She nodded. He finished dealing them each thirteen cards, then set the other half of the deck aside and turned up the top card.
“Now, the thing about two-handed whist is…”
For the next hour, Byrne’s entire attention was on the cards. And on beating her. She caught on to the rules fairly quickly, but couldn’t figure out how to beat him. Every time she thought she had him, he tossed onto the table a card she’d forgotten to account for. Nor did it help that he could predict, almost to a card, which cardsshe held.

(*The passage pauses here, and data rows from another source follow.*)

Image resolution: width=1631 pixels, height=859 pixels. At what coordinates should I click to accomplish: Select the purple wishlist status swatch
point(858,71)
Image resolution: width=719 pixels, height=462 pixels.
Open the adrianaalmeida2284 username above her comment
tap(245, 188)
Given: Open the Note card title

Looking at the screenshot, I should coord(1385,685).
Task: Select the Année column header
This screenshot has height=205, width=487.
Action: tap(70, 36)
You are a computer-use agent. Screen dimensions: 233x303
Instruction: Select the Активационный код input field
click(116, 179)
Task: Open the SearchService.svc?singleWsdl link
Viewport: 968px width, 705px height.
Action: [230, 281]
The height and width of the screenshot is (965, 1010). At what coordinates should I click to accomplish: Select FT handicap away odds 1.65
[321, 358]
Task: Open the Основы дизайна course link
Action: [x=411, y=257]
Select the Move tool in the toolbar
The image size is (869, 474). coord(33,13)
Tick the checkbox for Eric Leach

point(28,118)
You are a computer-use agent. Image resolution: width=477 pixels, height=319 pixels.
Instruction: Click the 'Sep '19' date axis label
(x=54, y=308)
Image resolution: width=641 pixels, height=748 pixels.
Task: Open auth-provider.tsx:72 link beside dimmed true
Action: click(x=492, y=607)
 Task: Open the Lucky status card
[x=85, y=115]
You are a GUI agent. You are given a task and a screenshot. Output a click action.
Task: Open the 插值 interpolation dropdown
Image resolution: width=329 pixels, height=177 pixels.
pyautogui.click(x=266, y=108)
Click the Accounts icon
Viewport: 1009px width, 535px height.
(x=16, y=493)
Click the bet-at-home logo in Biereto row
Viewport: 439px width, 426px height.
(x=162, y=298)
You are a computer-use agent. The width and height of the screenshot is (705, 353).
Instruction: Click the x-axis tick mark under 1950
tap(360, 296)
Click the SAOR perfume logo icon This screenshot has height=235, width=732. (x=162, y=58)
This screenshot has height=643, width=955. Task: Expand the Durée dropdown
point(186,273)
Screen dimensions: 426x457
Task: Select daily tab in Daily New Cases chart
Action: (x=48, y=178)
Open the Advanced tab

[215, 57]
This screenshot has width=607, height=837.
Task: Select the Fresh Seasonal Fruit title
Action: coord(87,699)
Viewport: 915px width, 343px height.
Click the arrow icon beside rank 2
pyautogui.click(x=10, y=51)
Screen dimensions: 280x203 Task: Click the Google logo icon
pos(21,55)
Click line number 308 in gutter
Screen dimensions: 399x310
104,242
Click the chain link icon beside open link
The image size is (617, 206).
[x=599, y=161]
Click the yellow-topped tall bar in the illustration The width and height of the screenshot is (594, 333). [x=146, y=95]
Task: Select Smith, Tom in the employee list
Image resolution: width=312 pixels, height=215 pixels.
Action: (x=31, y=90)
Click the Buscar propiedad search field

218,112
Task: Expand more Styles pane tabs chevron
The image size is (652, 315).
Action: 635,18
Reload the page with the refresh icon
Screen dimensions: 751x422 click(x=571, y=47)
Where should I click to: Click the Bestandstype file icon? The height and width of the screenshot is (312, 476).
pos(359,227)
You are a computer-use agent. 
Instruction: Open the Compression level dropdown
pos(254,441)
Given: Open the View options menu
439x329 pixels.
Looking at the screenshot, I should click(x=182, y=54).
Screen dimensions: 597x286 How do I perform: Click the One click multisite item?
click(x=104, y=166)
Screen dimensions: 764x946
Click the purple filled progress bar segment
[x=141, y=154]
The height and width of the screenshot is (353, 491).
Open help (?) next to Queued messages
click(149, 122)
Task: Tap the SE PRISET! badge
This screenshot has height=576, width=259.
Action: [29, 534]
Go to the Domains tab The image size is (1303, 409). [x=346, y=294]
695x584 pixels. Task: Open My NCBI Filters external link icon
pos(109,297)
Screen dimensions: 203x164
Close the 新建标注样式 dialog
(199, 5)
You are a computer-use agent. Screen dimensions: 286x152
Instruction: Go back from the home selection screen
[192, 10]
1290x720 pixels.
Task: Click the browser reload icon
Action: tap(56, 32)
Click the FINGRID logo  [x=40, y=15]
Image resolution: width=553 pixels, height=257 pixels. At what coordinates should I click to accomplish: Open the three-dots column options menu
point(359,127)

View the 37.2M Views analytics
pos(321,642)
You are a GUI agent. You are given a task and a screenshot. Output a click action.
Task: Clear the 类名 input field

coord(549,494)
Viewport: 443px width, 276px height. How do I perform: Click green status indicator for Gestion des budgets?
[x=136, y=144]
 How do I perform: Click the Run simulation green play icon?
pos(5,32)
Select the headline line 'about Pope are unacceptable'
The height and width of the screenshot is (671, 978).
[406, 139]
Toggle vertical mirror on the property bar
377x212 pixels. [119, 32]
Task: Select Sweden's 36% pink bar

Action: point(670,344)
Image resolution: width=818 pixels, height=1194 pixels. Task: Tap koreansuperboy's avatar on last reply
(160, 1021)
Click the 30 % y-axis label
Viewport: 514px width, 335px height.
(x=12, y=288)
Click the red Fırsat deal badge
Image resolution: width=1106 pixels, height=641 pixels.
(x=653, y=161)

It was uncanny.
It was infuriating. Losing to Lady Jenner had been bad enough; losing to him was maddening. And she couldn’t even claim that her surroundings distracted her. Byrne allowed no jokes, no pointed questions, nothing but his matter-of-fact explanations of where she’d gone wrong in her play. After losing four rounds to him, she was eager to wipe that calm expression off his face. Well into the fifth round, she examined her cards, then played the ace of spades with a flourish.
“I told you never to lead with the ace,” he said.
She tipped up her chin. “Unless I had the king, too.”
“Are you strong in trumps?”
Blast, she’d forgotten about that rule. “No.”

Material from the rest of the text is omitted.